→ TASK BRIEF: Restate the whole of the data verbatim, omitting nothing.

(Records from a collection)
------------------------------

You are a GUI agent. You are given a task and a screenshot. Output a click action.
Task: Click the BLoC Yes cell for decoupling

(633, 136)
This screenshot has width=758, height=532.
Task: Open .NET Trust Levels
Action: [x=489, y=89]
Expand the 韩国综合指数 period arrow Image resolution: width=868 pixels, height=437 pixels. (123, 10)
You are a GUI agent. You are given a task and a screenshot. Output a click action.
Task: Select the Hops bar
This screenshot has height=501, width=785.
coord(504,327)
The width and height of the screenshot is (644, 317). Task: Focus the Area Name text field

------------------------------

→ OUTPUT FOR THIS TASK:
You are a GUI agent. You are given a task and a screenshot. Output a click action.
Task: Click the BLoC Yes cell for decoupling

(633, 136)
This screenshot has width=758, height=532.
Task: Open .NET Trust Levels
Action: [x=489, y=89]
Expand the 韩国综合指数 period arrow Image resolution: width=868 pixels, height=437 pixels. (123, 10)
You are a GUI agent. You are given a task and a screenshot. Output a click action.
Task: Select the Hops bar
This screenshot has height=501, width=785.
coord(504,327)
The width and height of the screenshot is (644, 317). Task: Focus the Area Name text field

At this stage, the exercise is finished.